● **TEXT EXCERPT**
--------
With the launch of the ‘Pacto Português para os Plásticos on 4 February, Portugal has become the latest European member to join the Ellen MacArthur Foundation’s Plastics Pact.
The Portuguese Pact for Plastics is coordinated by Smart Waste Portugal Association, with the support of the Ministry of the Environment and Climate Action, Ministry of Economy and Digital Transition, Ministry of the Sea, and the High Patronage of the Portuguese Republic.
The Plastics Pact network, comprised of UK, France, Chile, The Netherlands, and South Africa and now Portugal, brings together key stakeholders at the national or regional level to implement solutions towards a circular economy for plastics.
Currently, the national Portuguese pact boasts some 23 members, including major food and beverage retailing brands and manufacturing industry recyclers, and an additional 24 organisations, including universities, non-profit organisations, business associations, and the government.
All have joined forces on a collaborative and innovative platform, striving for a circular economy in which plastic never becomes waste or pollution.
“From medicine to transport, from smartphones to packaging, plastics are very important for ensuring our quality of life. However, we cannot turn a blind eye to the negative consequences of plastics on the environment, especially packaging and single-use plastics,” said Aires Pereira, Chairman of the Board of Directors of the Smart Waste Portugal Association.
--------
● **DATASET CONTENT**
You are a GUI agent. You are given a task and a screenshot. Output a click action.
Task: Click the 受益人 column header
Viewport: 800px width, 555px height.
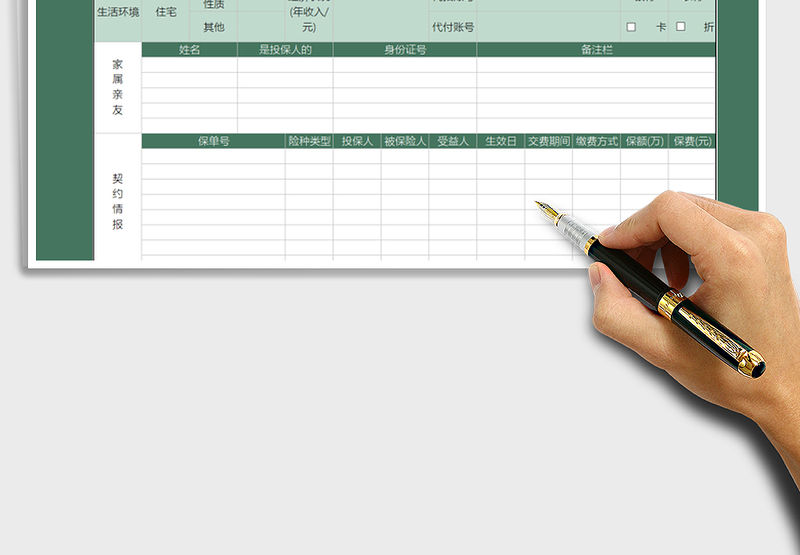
--------
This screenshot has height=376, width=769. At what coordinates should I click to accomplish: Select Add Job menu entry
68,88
--------
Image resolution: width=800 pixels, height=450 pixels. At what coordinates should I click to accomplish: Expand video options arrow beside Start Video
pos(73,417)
--------
● **WORK INSTRUCTIONS**
1/ According to the text on Portugal's plastics pact, which association coordinates the Portuguese Pact for Plastics?
2/ Write what comes next in the text on Portugal's plastics pact, starting after its final sentence.
The data come from a different source than the text.

● **ANSWERS FOR THIS EXERCISE**
1/ The Smart Waste Portugal Association.

2/
Evertis Ibérica, manufacturers of mono and multilayer semi-rigid barrier films for food and other packaging applications, was one of the founding members who signed the Pact on 4 February.
“We are working towards promoting the circularity of plastics, and in particular PET trays, and we strongly believe in these types of initiatives,” the company said. Another signatory, the multinational Sonae, commented that ‘fostering a responsible use of plastic is one of our primary focuses’. “It is urgent to develop broader initiatives that allow for the development of more sustainable production, logistics and consumption processes,” Isabel Barros, head of Sonae Companies Consulting Group, stressed.
The Portuguese Plastics Pact members have committed to a number of ambitious targets, which include:
- Defining a list of single-use plastic items deemed problematic or unnecessary and the measures for their elimination, through redesign, innovation or alternative (reuse) delivery models by the end of 2020;
- Ensuring that 100% of plastic packaging is reusable, recyclable or compostable;
- Increasing collections so that at least 70% of plastic packaging is effectively recycled;
- Incorporating, on average, 30% of recycled plastic in new plastic packaging. Promoting consumer awareness and education activities (current and future) for the sustainable use of plastics.
João Pedro Matos Fernandes, minister of Environment and Climate Action, said the commitment “that results from this pact goes beyond the law that we have and the law that we will have”. He ended with a call for this Pact to be “the beginning of a great revolution in the national plastic industry”.